Reproduce the stretch of the vaccine shipment article from "Ketchikan’s first COVID-19" through "have already arrived.", replacing "spoiled" with "ruined".

PAGE TEXT |
********
Ketchikan’s first COVID-19 vaccine shipment was too warm and had spoiled, officials say

Person holding white cardboard box
The Pfizer/BioNTech COVID-19 doses contained in this box were too warm when they arrived in Ketchikan on Wednesday, officials say. (Eric Stone/KRBD)

Ketchikan’s first batch of the COVID-19 vaccine was spoiled and couldn’t be used. But replacements have already arrived.

Pandemic response officials said Friday that the 20 doses that arrived at Ketchikan’s airport on Wednesday were too warm and had to be discarded. The batch was intended for public health staff and EMS personnel. But officials say nobody received an injection. A fresh batch arrived Friday.

Spokesperson Kacie Paxton wrote in a statement that larger communities like Juneau and Anchorage received a container directly from drugmaker Pfizer. Ketchikan’s doses were transferred into a smaller package and sent by air freight to the community.

“The details of the shipment and process have been documented, and improvements are being applied to the next shipment,” Paxton said in an email to reporters.

Meanwhile, some nursing home residents began receiving doses of the vaccine. Paxton says Ketchikan’s Island Pharmacy received a shipment containing doses for the state-run Pioneer Home and other local assisted living facilities. The shipment also contained a replacement for the spoiled doses meant for EMS and public health workers, Paxton said.

Paxton says the pharmacists were the first people in Ketchikan to be vaccinated. They then gave the lifesaving immunization to residents of some elder care facilities. It’s not clear which ones. Island Pharmacy declined to immediately respond to questions Friday afternoon.

PeaceHealth, the nonprofit that runs Ketchikan’s city-owned hospital, plans to receive its own 100-dose shipment of COVID-19 vaccine on Monday. A spokesperson for the Washington state-based health care provider says they’ll start vaccinating front-line medical workers on Tuesday.

The COVID-19 vaccine developed by Pfizer and BioNTech has to be kept at extremely cold temperatures for long-term storage. The manufacturer says it only lasts for up to five days at refrigerator temperatures. That creates logistical challenges to distributing the vaccine outside of major metropolitan areas.

The state health department did not immediately respond to questions about what happened that allowed the vaccines to spoil, or would be done to prevent it in the future.
********
SUPPLIED DATA |

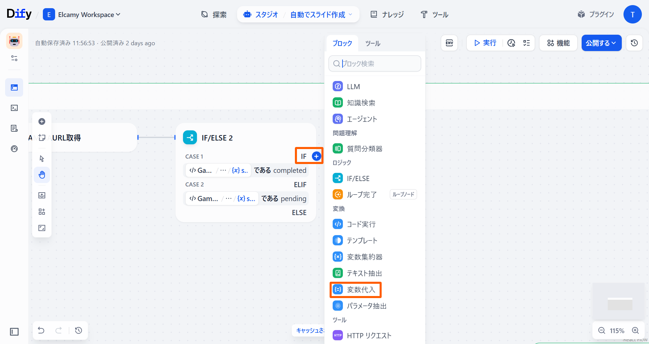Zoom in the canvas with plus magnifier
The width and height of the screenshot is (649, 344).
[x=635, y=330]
********
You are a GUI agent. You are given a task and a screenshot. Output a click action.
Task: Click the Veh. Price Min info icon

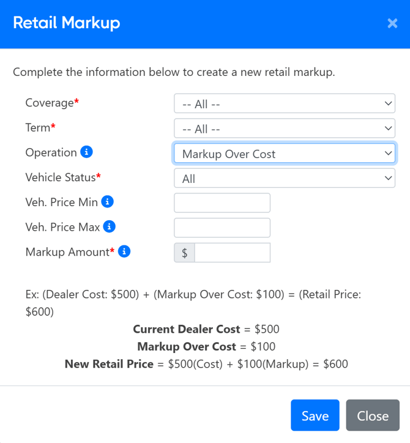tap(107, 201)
********
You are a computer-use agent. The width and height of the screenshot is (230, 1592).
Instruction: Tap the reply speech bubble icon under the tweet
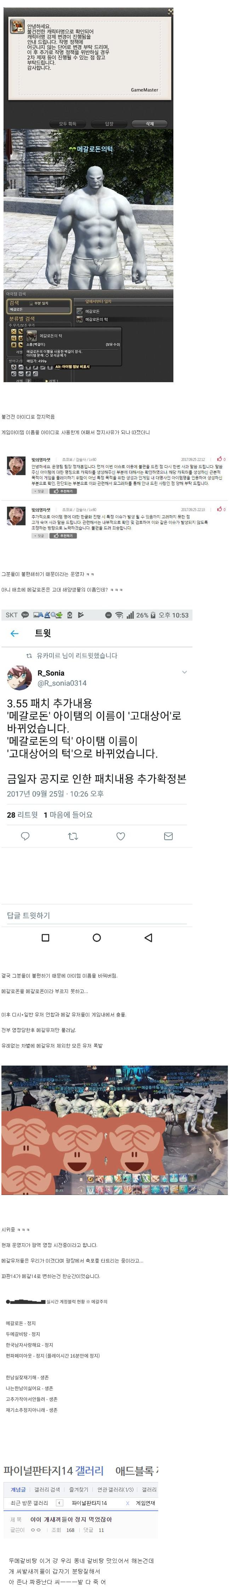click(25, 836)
********
ANSWER SECTION |
Ketchikan’s first COVID-19 vaccine shipment was too warm and had ruined, officials say

Person holding white cardboard box
The Pfizer/BioNTech COVID-19 doses contained in this box were too warm when they arrived in Ketchikan on Wednesday, officials say. (Eric Stone/KRBD)

Ketchikan’s first batch of the COVID-19 vaccine was ruined and couldn’t be used. But replacements have already arrived.